DATA:
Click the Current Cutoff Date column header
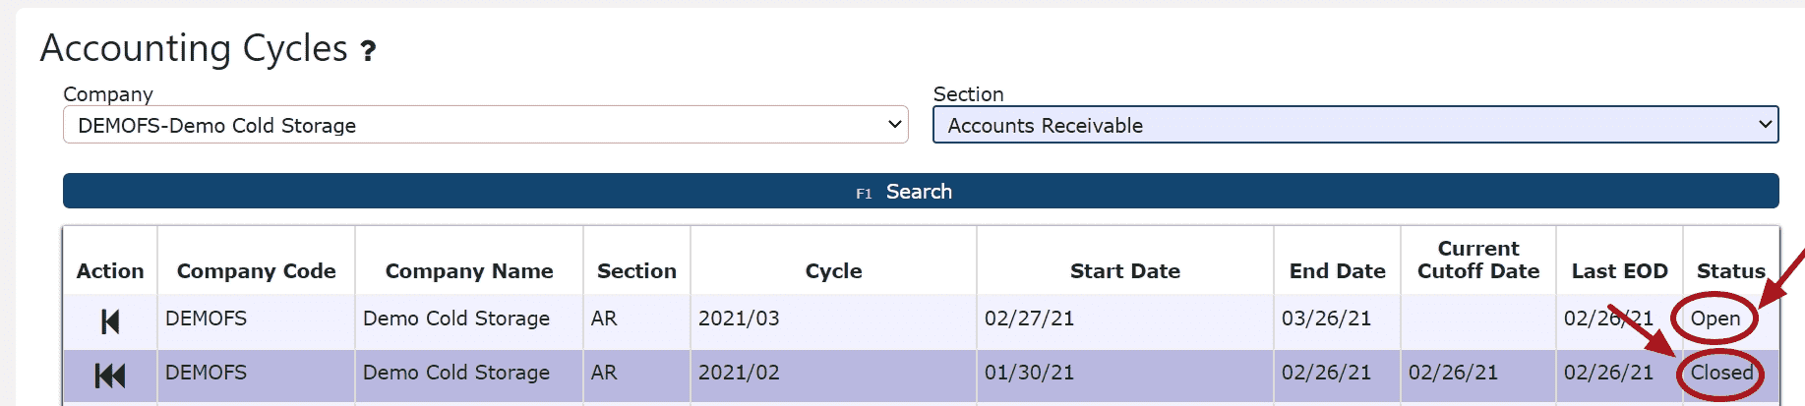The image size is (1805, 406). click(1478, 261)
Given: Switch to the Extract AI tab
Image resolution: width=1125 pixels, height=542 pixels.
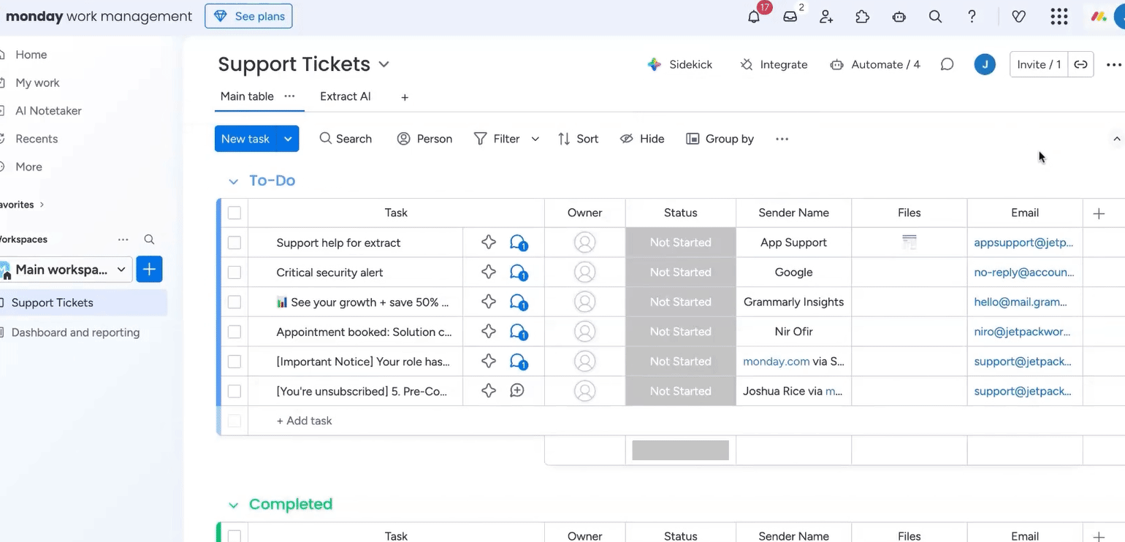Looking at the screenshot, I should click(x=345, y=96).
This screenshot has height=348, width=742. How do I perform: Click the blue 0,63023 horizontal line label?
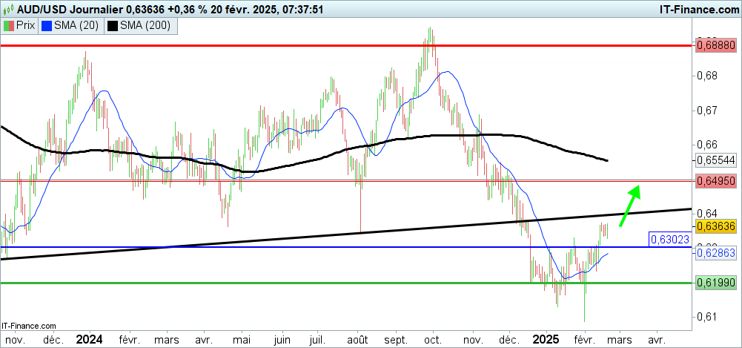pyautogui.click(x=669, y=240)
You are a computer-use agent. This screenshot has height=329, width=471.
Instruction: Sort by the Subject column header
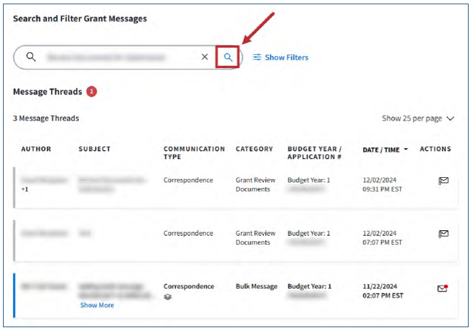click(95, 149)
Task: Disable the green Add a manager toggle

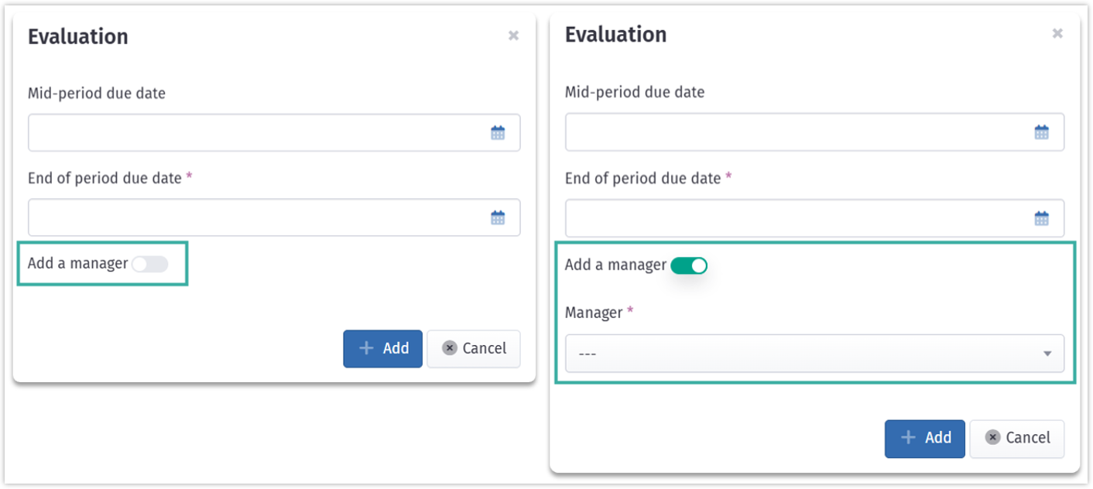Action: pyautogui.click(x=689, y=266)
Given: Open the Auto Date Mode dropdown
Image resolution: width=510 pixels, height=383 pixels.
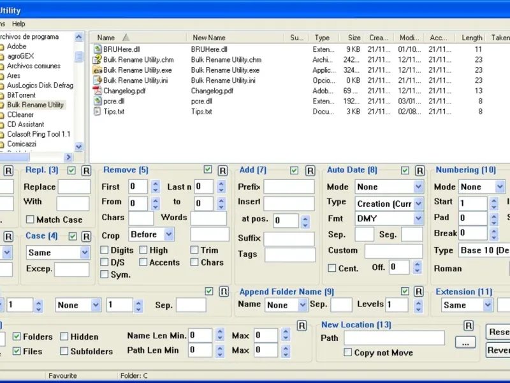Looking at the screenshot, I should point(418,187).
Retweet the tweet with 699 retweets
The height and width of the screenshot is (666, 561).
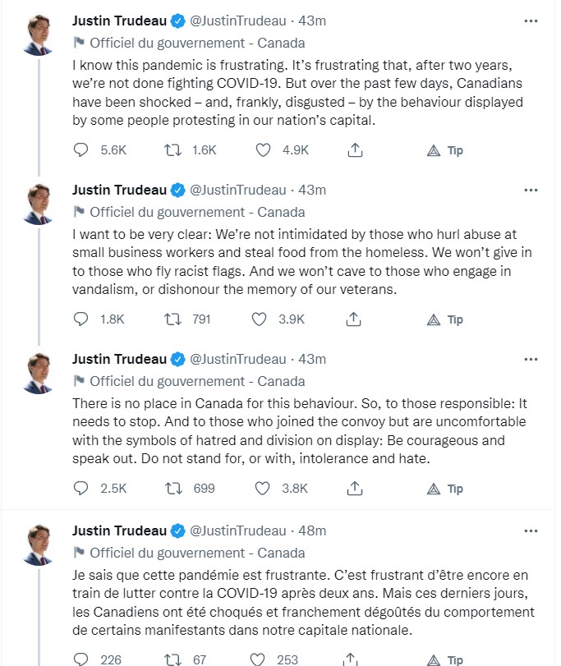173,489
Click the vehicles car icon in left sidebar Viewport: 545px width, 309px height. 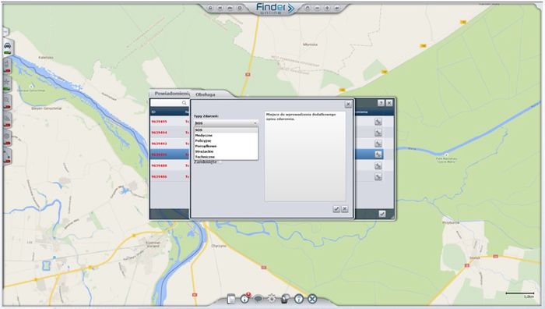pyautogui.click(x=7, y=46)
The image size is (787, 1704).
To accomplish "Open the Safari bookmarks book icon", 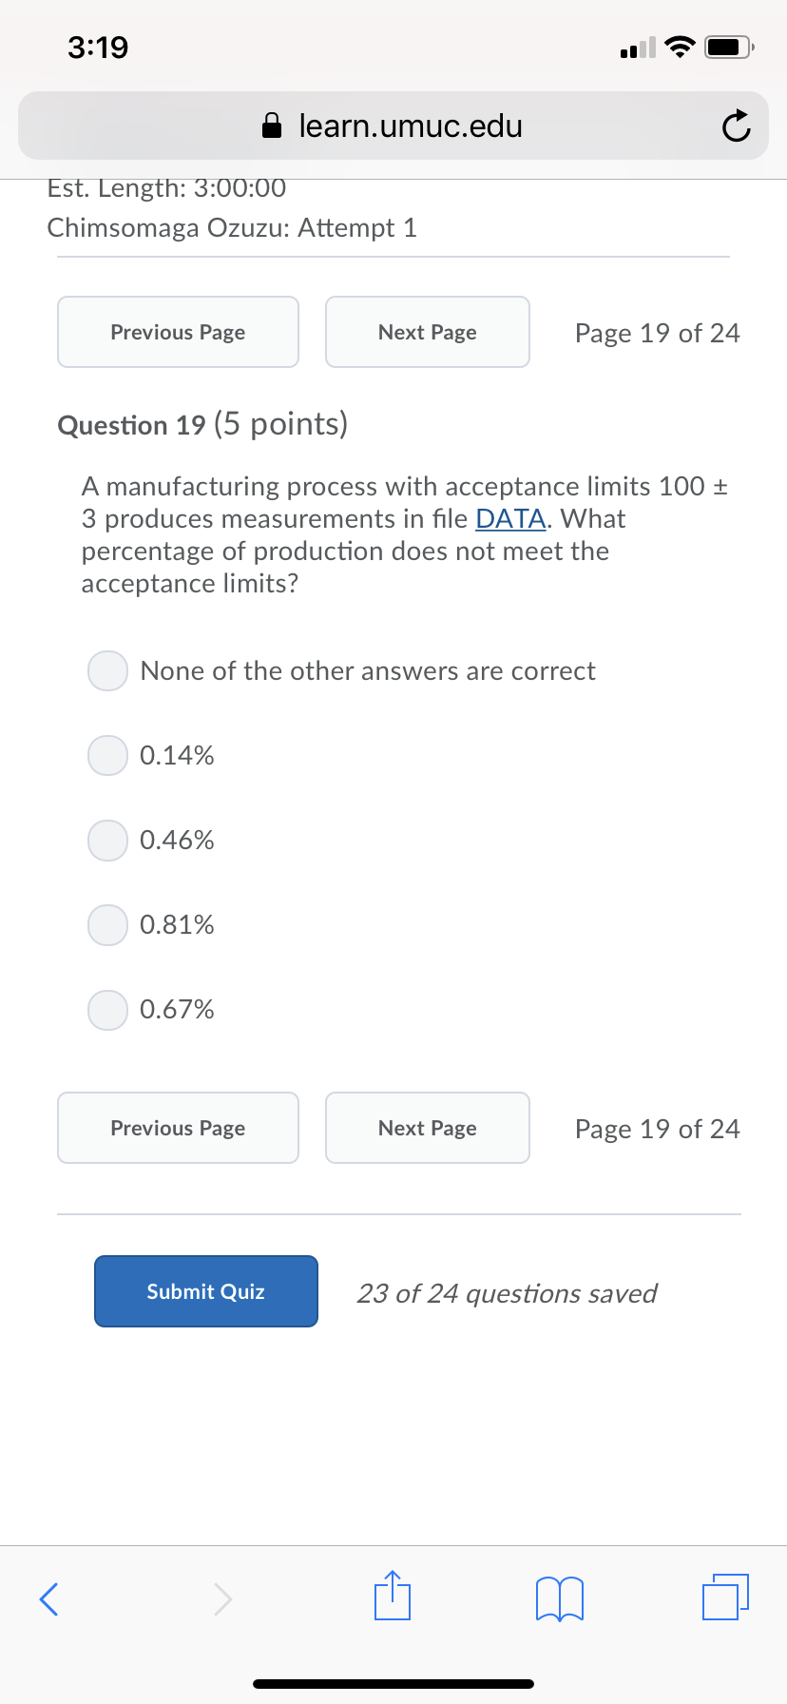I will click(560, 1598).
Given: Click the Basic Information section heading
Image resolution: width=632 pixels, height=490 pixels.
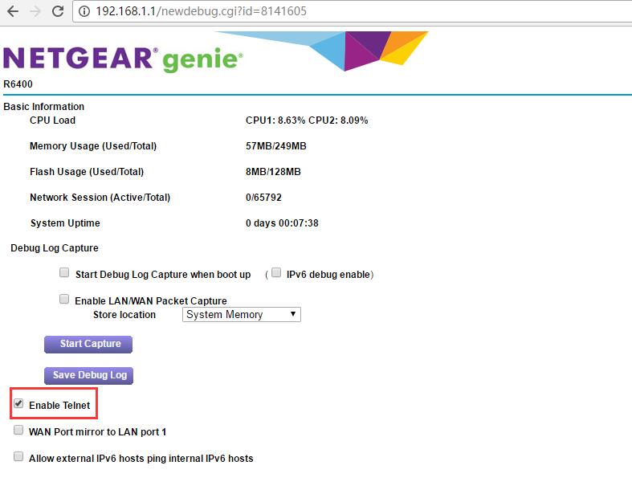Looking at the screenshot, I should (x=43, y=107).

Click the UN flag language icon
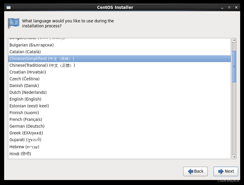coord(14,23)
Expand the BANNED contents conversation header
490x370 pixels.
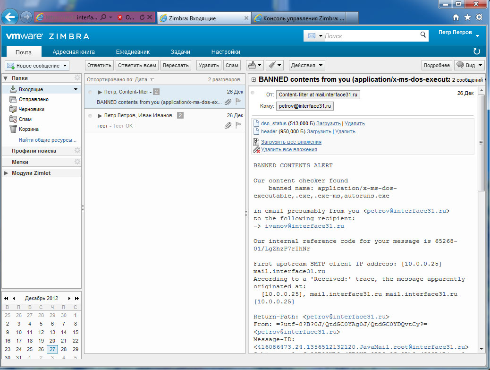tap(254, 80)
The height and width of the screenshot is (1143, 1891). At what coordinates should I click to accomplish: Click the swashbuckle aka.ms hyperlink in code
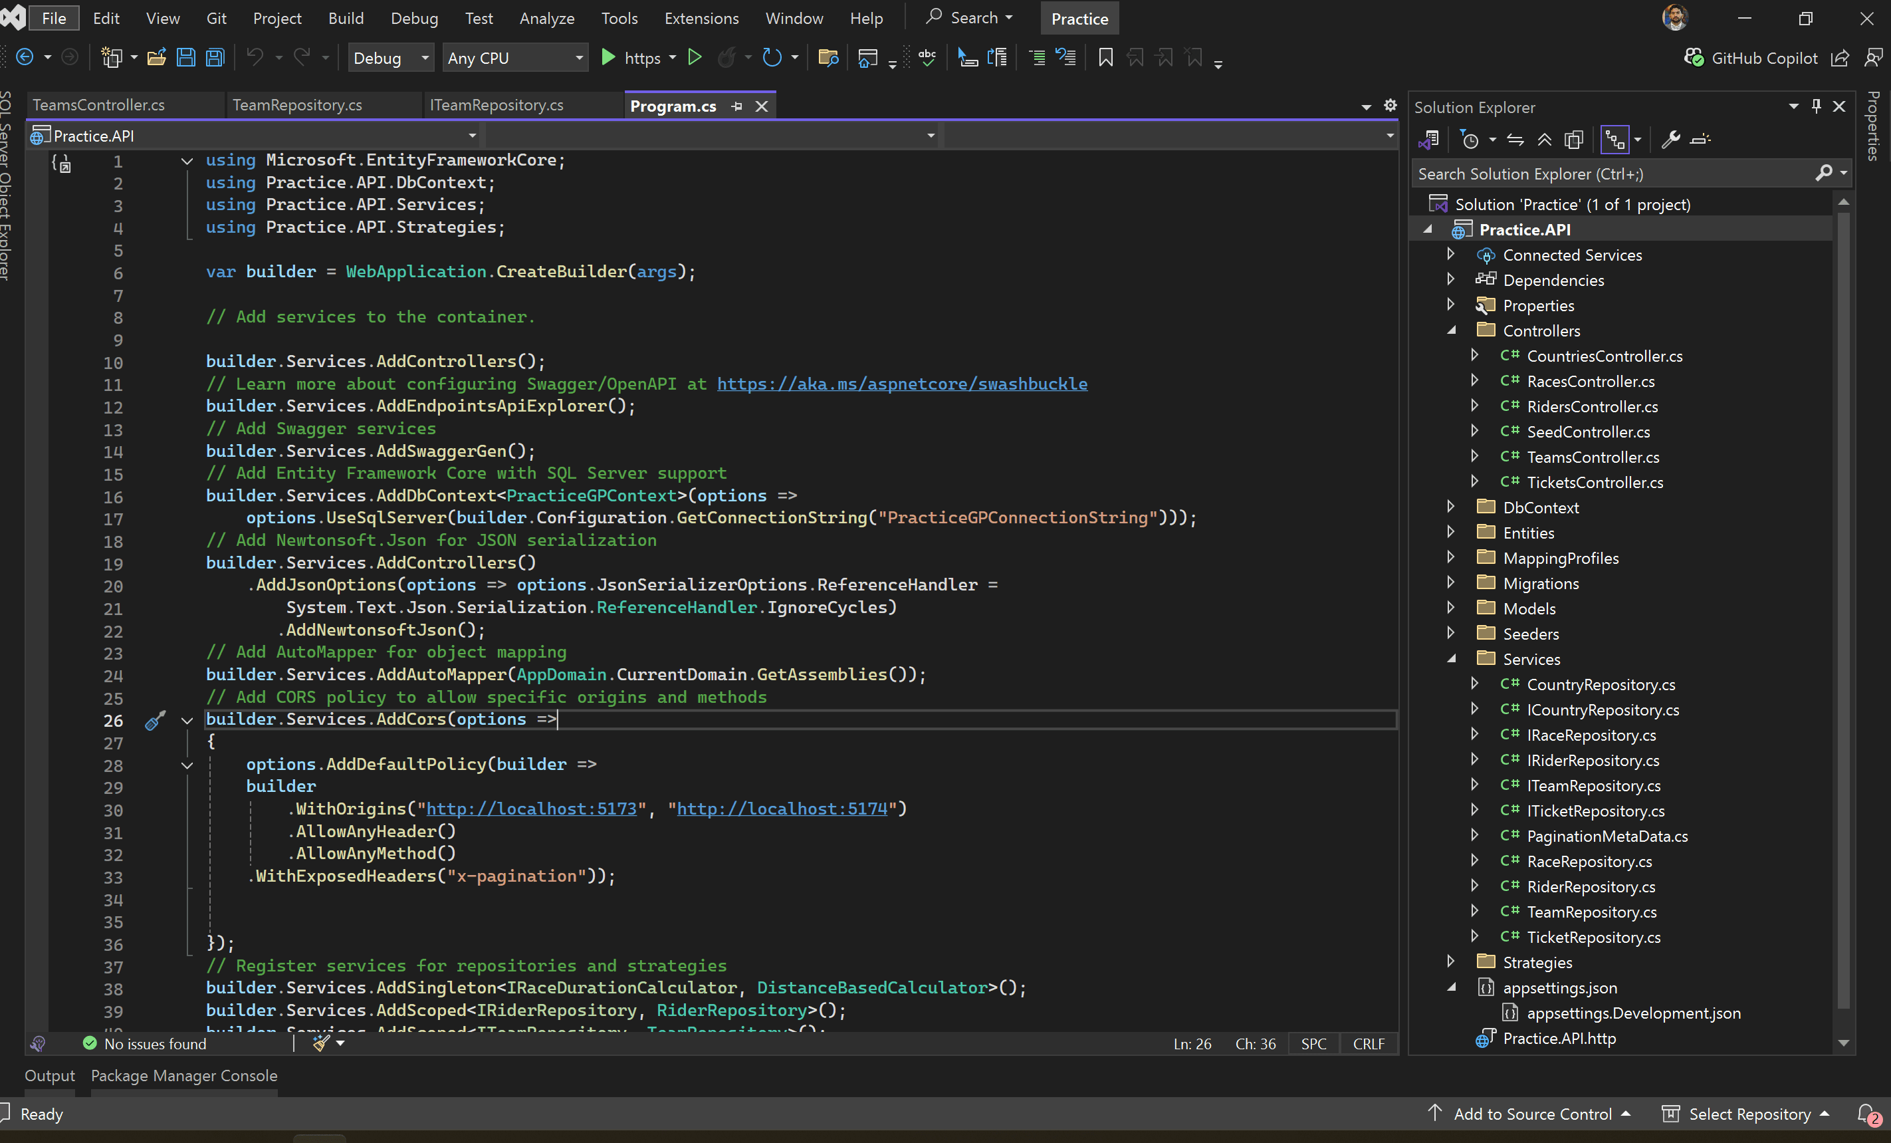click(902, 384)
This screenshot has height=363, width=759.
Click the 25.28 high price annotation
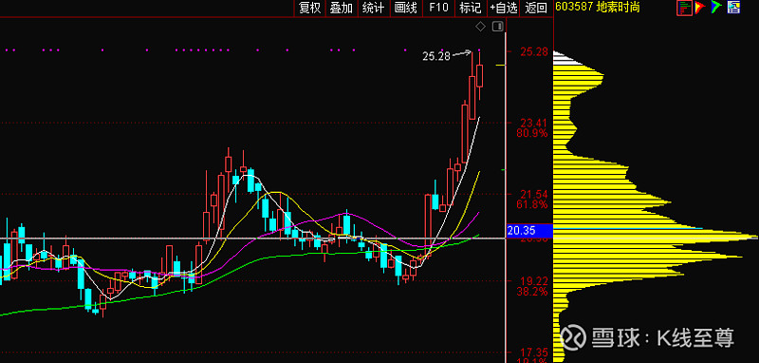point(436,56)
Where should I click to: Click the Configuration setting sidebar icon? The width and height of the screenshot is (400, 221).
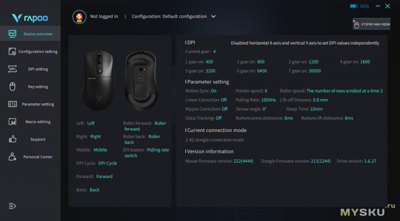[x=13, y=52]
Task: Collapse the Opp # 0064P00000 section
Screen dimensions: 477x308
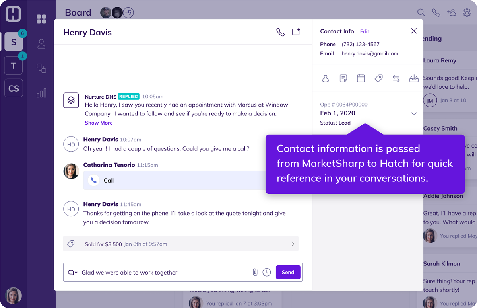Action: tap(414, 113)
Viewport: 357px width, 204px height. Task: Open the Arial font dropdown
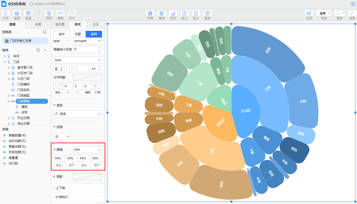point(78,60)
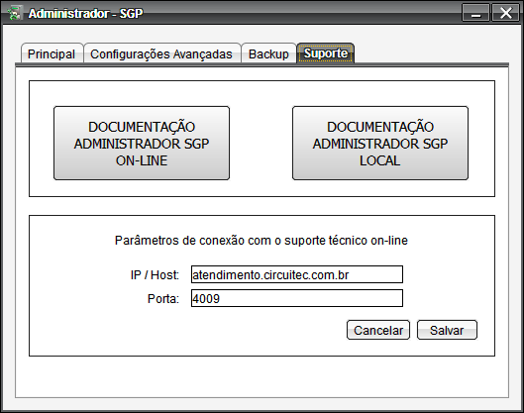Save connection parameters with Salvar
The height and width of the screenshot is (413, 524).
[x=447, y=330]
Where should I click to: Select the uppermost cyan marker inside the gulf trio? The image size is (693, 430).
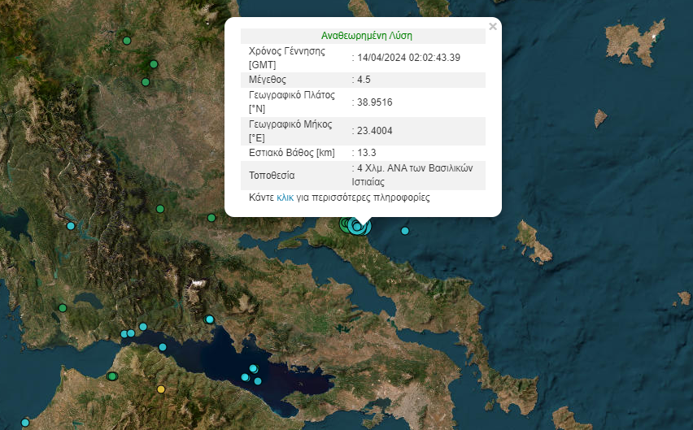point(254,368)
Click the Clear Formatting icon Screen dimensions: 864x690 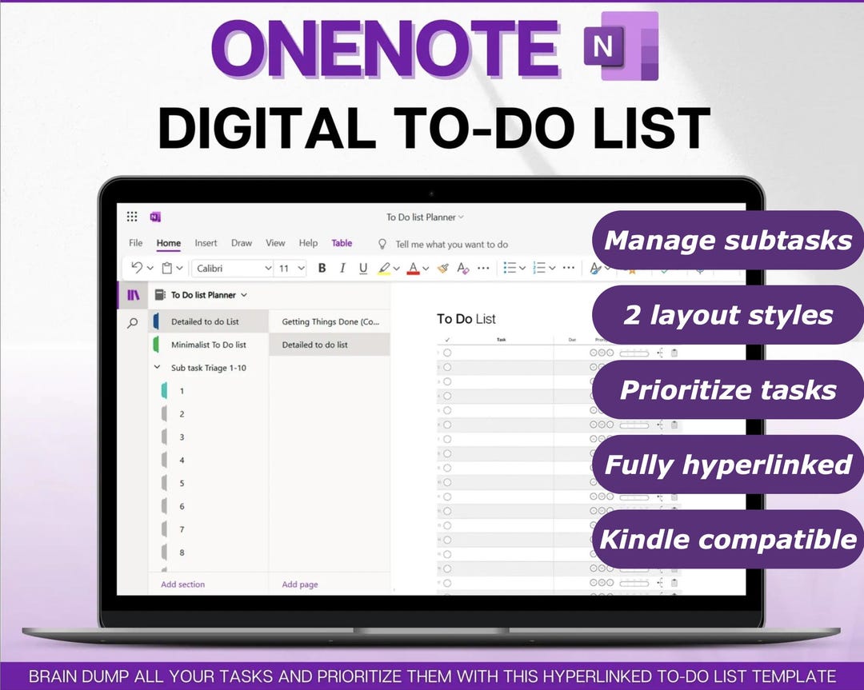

WHAT NEEDS TO BE DONE: Across all the records above, find each line with "section" in it and copy it.

SOLUTION TO THIS PROBLEM:
Given: Click the Basic Information section heading
Task: Collapse the Opp # 0064P00000 section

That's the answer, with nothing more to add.